> _Aim_: Please rewrite the records from the line with "You are a computer-use" to the line with "click(x=228, y=101)", putting "blue" in place of "yellow" and changing nothing else. Leave the pictures out.

> _Records for processing_:
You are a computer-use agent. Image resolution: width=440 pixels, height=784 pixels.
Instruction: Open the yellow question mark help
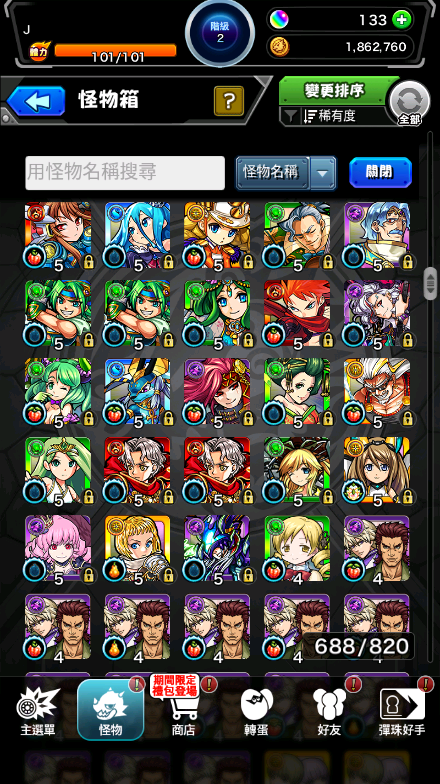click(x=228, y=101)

--

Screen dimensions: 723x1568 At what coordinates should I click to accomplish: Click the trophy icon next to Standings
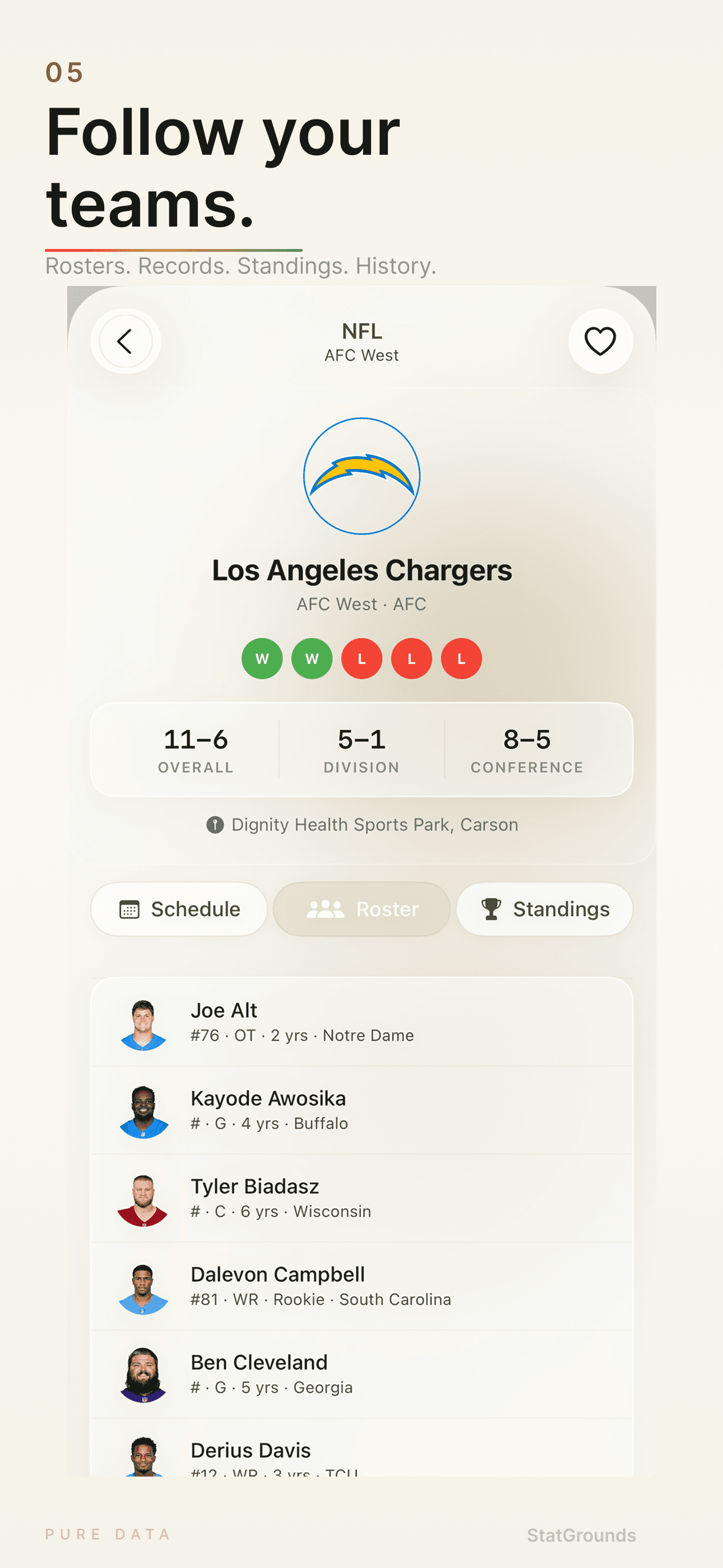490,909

> _Correct output_:
You are a computer-use agent. Image resolution: width=440 pixels, height=784 pixels.
Instruction: Open the blue question mark help
click(x=228, y=101)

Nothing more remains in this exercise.